This section continues from Section 26.5. Familiarity with the eight-component architecture, the Planner, Tool Router, Execution Sandbox, and CircuitBreaker code from there is assumed.

Fun Fact: Agents Discover Office Politics

Researchers running multi-agent simulations on a synthetic startup task found that without explicit coordination protocols, agents quickly evolved bureaucratic behaviors: status-update preambles, defensive justifications, and what one paper memorably called 'CYA emails'. The lesson is that emergent coordination, in the absence of structure, tends to recapitulate every dysfunction of large human organizations, just faster and with more whitespace.

Multi-agent orchestration: a coordinator agent dispatches subtasks to specialist agents (planner, retriever, executor) and merges their results.

26.5.5 Cost Control: Token Budgeting and Cascade Routing

Agent systems can consume tokens at an alarming rate. A single complex request might trigger dozens of LLM calls across planning, tool selection, evaluation, and replanning. Without explicit cost control, a runaway agent loop can burn through an entire monthly API budget in minutes. The Cost Controller addresses this with two mechanisms: per-request token budgets and cascade routing.

Per-Request Token Budgets

Each AgentRequest carries a max_budget_usd field. The Cost Controller tracks cumulative spending across all LLM calls and tool invocations within a single request. Before each LLM call, the controller checks the remaining budget. If the remaining budget is too low for the planned call, the agent must either abort or switch to a cheaper strategy.

Cascade Routing

Cascade routing sends requests to the cheapest adequate model first and only escalates to more expensive models when the cheaper one cannot produce a satisfactory result. For example, simple tool selection might use gpt-4o-mini at $0.15 per million input tokens, while complex multi-step planning escalates to claude-sonnet-4-20250514 or o3. The evaluator's quality score determines whether escalation is needed.

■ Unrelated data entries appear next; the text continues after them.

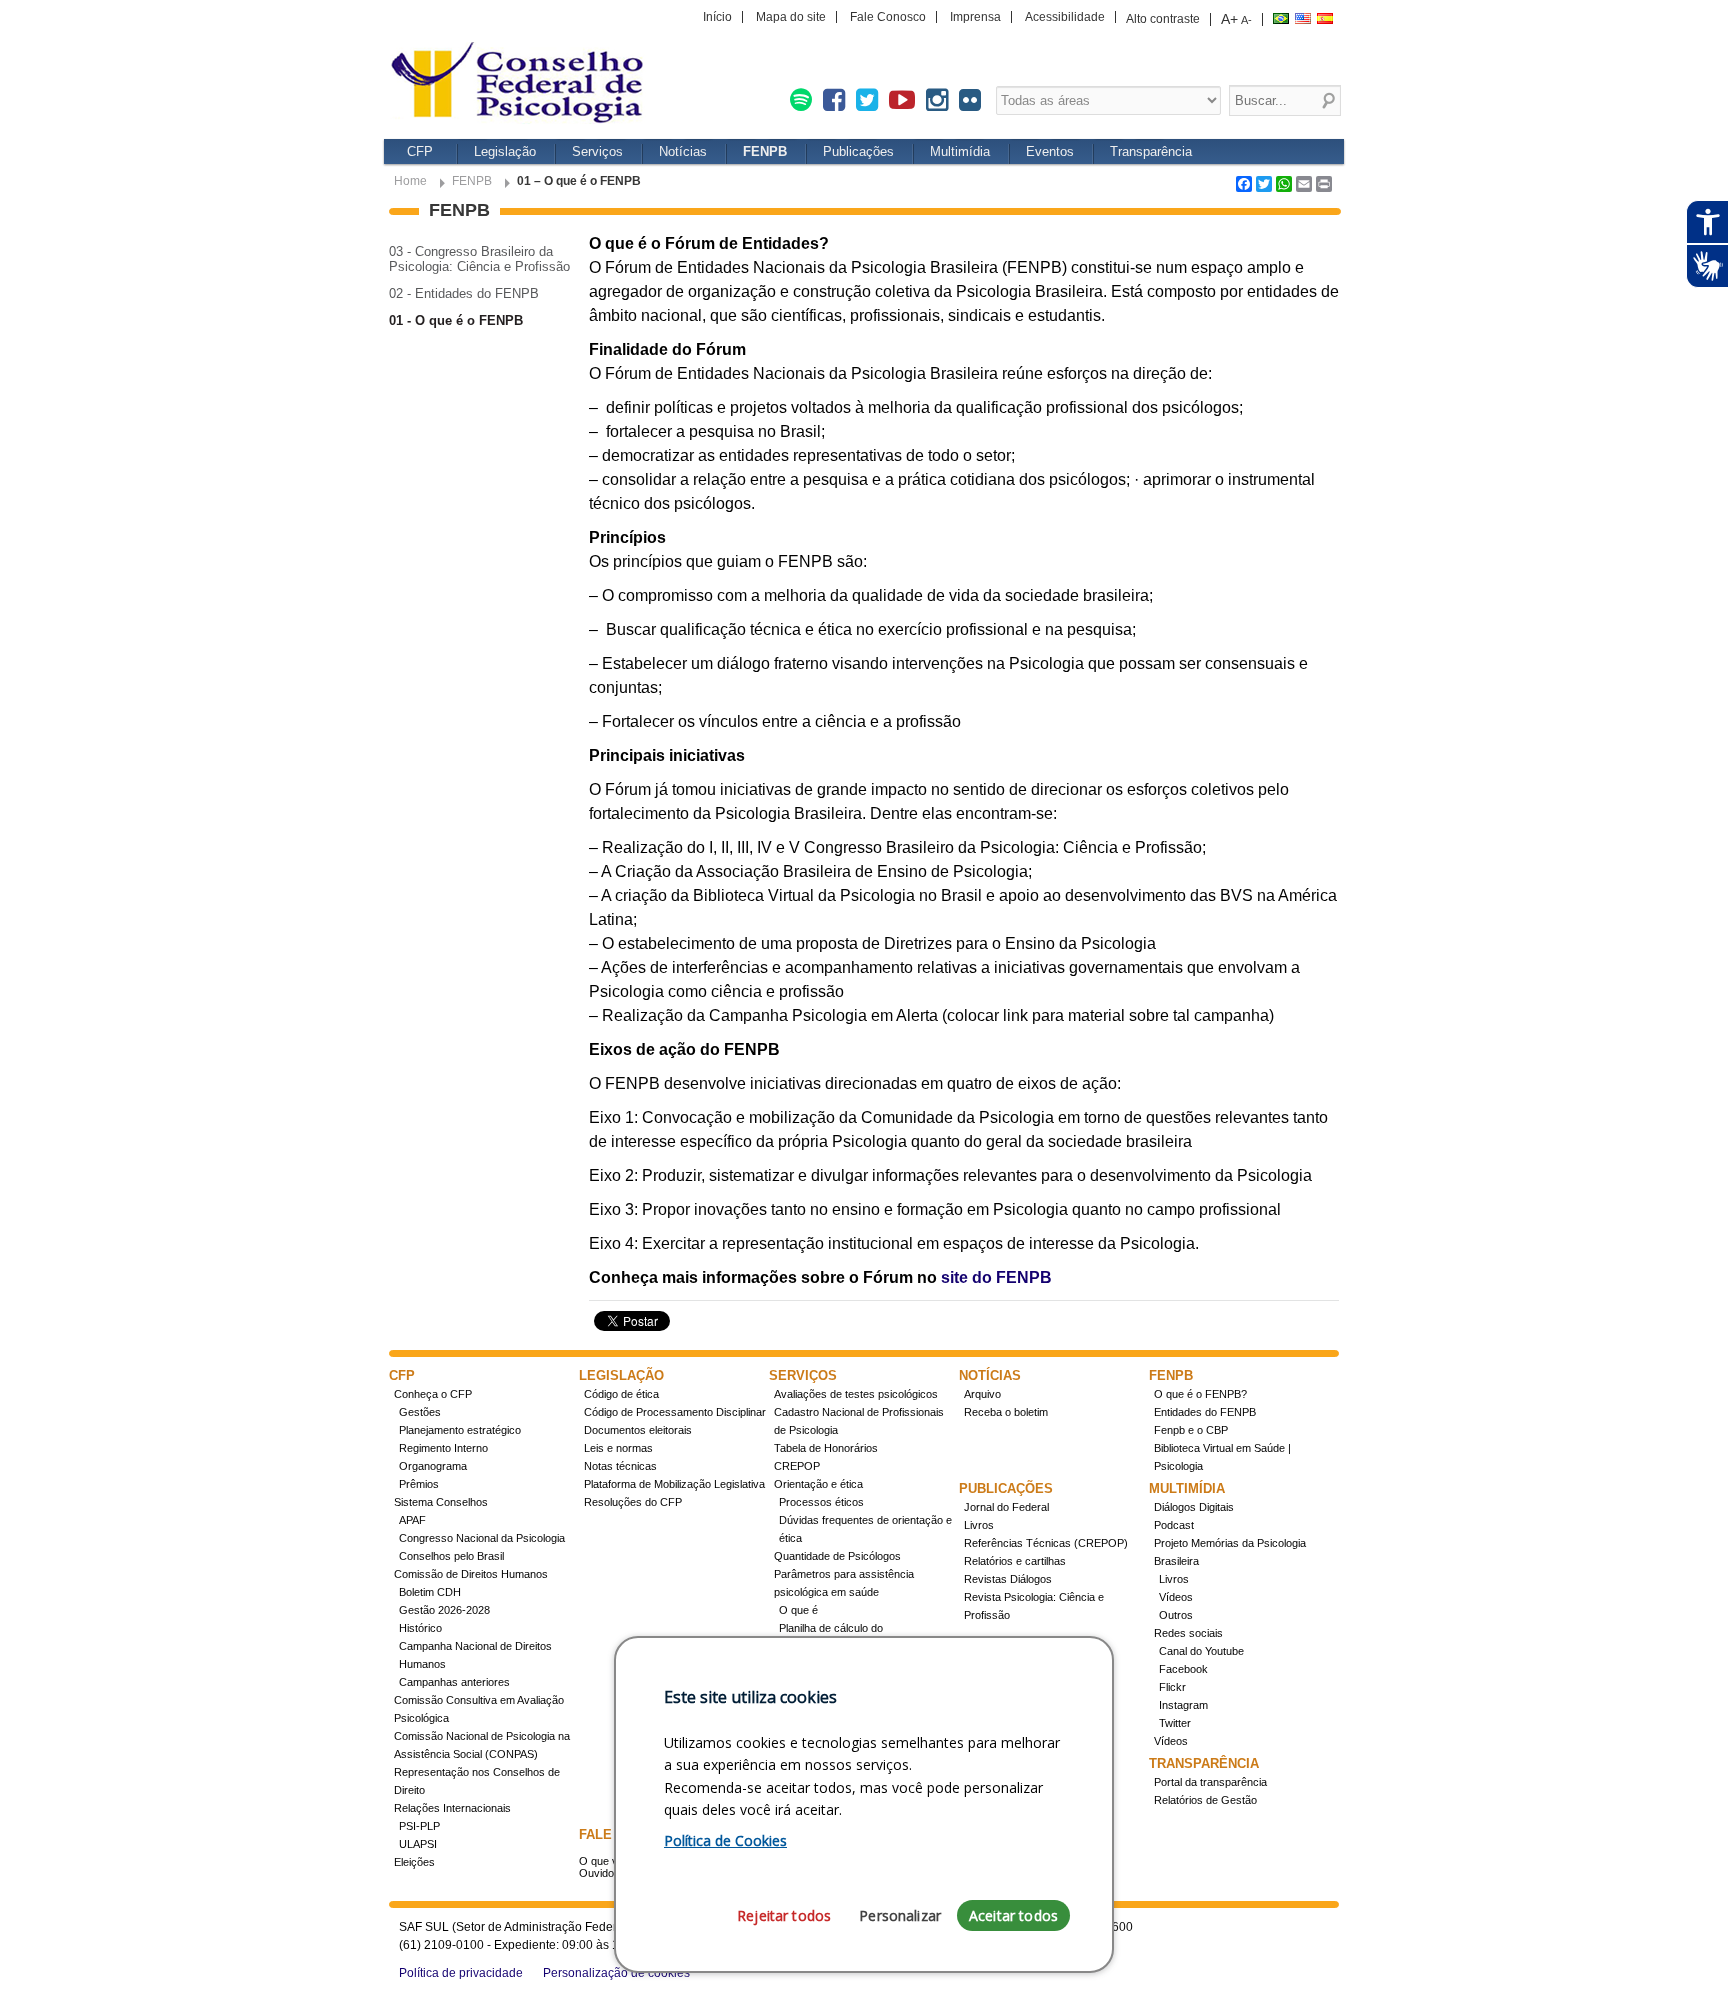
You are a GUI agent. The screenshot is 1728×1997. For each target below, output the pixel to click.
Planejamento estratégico (460, 1430)
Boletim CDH (430, 1592)
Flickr (1172, 1687)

from dataclasses import dataclass
@dataclass
class ModelTier:
    name: str
    model_id: str
    cost_per_1k_input: float
    cost_per_1k_output: float

class CostController:
    """Tracks spending and routes to the cheapest adequate model."""
    TIERS = [
        ModelTier("fast", "gpt-4o-mini", 0.00015, 0.0006),
        ModelTier("balanced", "claude-sonnet-4-20250514", 0.003, 0.015),
        ModelTier("powerful", "o3", 0.01, 0.04),
    ]

    def __init__(self):
        self._spent: dict[str, float] = {}

    def record_cost(self, session_id: str, cost_usd: float):
        self._spent[session_id] = self._spent.get(session_id, 0.0) + cost_usd

    def can_afford(self, session_id: str, budget: float, estimated: float) -> bool:
        return self._spent.get(session_id, 0.0) + estimated <= budget

    def select_tier(self, session_id: str, budget: float,
                    min_tier: str = "fast"):
        """Cheapest tier at or above min_tier within budget."""
        started = False
        for tier in self.TIERS:
            if tier.name == min_tier: started = True
            if not started: continue
            estimated = 2 * tier.cost_per_1k_input + 0.5 * tier.cost_per_1k_output
            if self.can_afford(session_id, budget, estimated):
                return tier
        return None  # Budget exhausted

Code Fragment 26.5a.1: Cost Controller with cascade routing. Per-session token budgets prevent runaway spending, while cascade routing tries cheaper models first.

Key Insight

Cascade routing often saves 60 to 80% of API costs with minimal quality degradation. In practice, most agent steps (simple tool dispatch, formatting results, short follow-up questions) do not require the most capable model. Reserve expensive models for the planning phase and for recovery after evaluation failures. Measure your cascade hit rate (the percentage of calls handled by the cheapest tier) as a key operational metric.

26.5.6 Permissions Model

The Permissions Gate enforces security at three levels: user-level access (who can use the agent), tool-level access control lists (which tools a given user can invoke), and action-level constraints (what parameters are allowed). Every tool invocation passes through the gate before reaching the sandbox. This is especially important for agents that can execute code, send emails, modify databases, or access external services.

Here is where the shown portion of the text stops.